Q: I have a major issue with my face that has effected me my entire life. I was born with a skeletal deformity which caused my entire right side of my face to be noticeably bigger then my left side. My bite pattern is off due to this problem which in turn has prevented me from getting any adult teeth on my left side because of the lack of bone to support the teeth. I was also born with glaucoma which has been said to be the result of a tiny unseen eye ball in my left socket which caused the orbit to grow different then my right side. I have attached some pictures. As you may notice, I need some serious help. I have dealt with it all my life but I dream of the day I can look in the mirror and see the same person on both sides. If you can help me in my time of need it would be greatly appreciated. God bless.
A: Thank you for sending your pictures and sharng your story, You were born with microphthalmia which has caused the left side of your face (orbit and maxilla in particular) to develop differently than the right. (the growing eyeball has a major influence on the surriounding maxillofacial bones). This means the the left side of your face is vertically shorter than that of your right, known as facial hypoplasia on the side with only an eyeball remnant. There is much that can be done but a good place to start would be with a 3-D craniofacial CT scan to clearly show the extent of the anatomic deformity. Treatment planning could then be done and could go in two different directions, major bone repositioning through osteotomies and/or bone grafts or a camouflage approach using facial implants. It would also be extremely helpful to have a good view of your existing teeth, even starting with a simple panorex x-ray and a view of your current bite relationship.
Dr. Barry Eppley
Q: Hello Dr. Eppley I am a 25 year old male who has been through several extensive surgeries due to craniosynostosis as a child. The last reconstruction surgery done was when I was 18. Unfortunately my Dr. wasn’t as concerned with the cosmetic outcome as I was. I feel that my head is to narrow both from ear to ear and back to the forehead. Additionally my forehead has irregularities and is not proportional. I feel that I need to widen my entire skull, giving it more girth. Augmenting the back of my skull, as well as the sides, starting in my temple regions, then along the front of the forehead so that my eyebrow line is defined rather than flat.

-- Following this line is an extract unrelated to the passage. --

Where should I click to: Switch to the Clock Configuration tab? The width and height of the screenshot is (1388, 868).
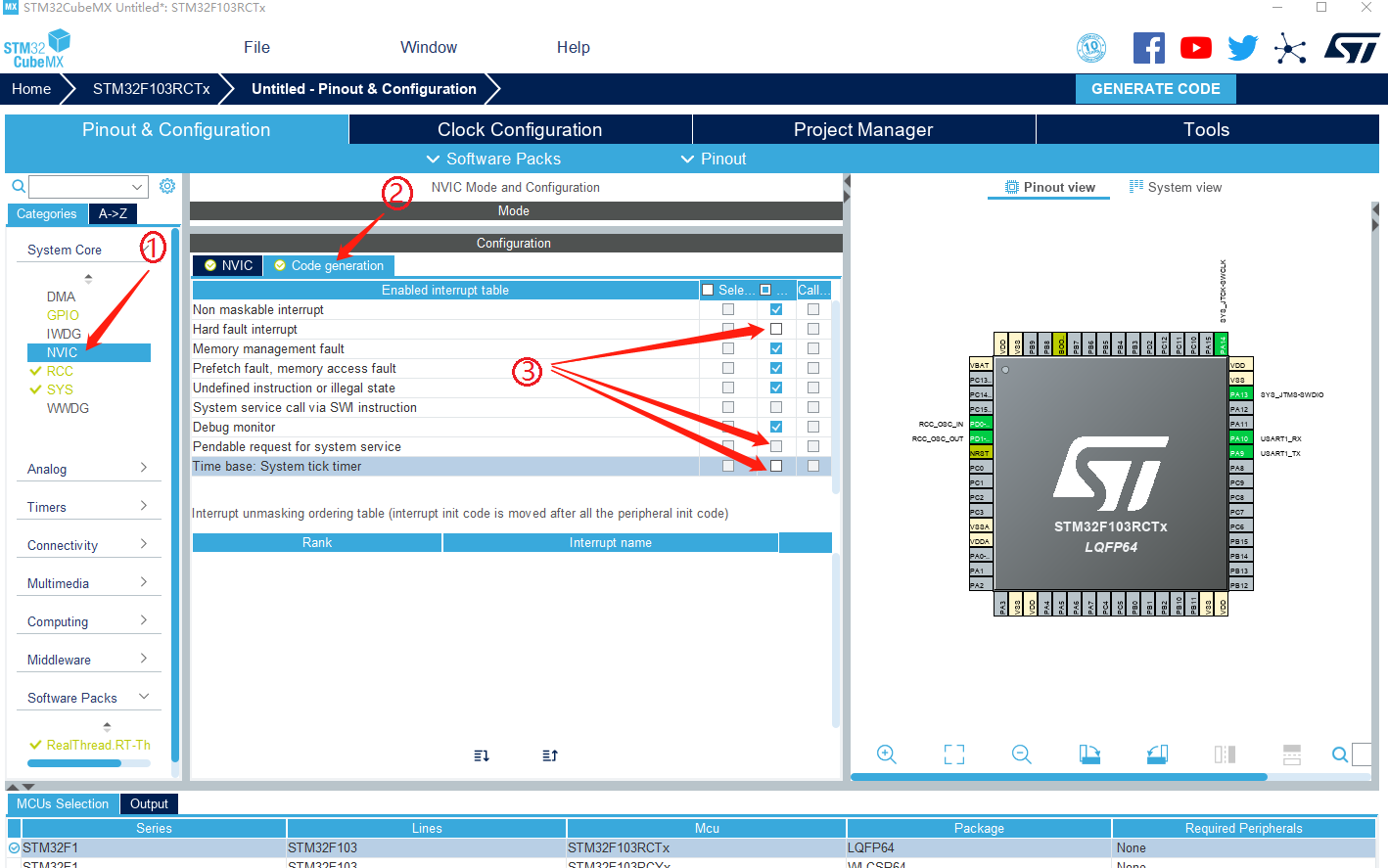point(520,129)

Also during surgery they left me with a 1.5″ wide scar from ear to ear. Towards the top of my head it actually creates a deep groove. Last but not least, I feel that my hairline is extremely close to my eyebrow line, and my left temple area of hair grows too far in towards the middle of my forehead. What would need to be done to improve all my skull imperfections and correct the proportions of it? Is there a way to make my scar smaller or vanish possibly by cutting along onside and folding my scalp over it? Finally, can I bring back my hairline and fix the side area as well? Since these are all things cause by a brith defect/disease what if any could possibly be covered under insurance?
A: Based on your concerns and objectives, I think it is possible to provide improvement for some but not all of them. Nor could whatever can be maximally done occur all in one surgery. Adding material to your skull (cranioplasty) is often best done for the forehead and front of the skull which is the most aesthetically visible. This should be your primary focus. While material can be added to the back of your skull, you can do not both front and back at the same time. Your coronal scalp scar may be able to be reduced depending upon how tight your scalp tissues are. It can certainly be narrowed, it is just a question of how much. Your concept of de-epithelization of the scar and advancing the other portions of the scalp over it for closure is the correct approach. Changing the position of your frontal and temporal hairlines, however, is not realistic as there is no procedure to really make that happen other than how the hairline may change slightly with the scalp scar excision and closure may cause.
Whether insurance will cover such a procedure must be determined by a process known as pre-determination.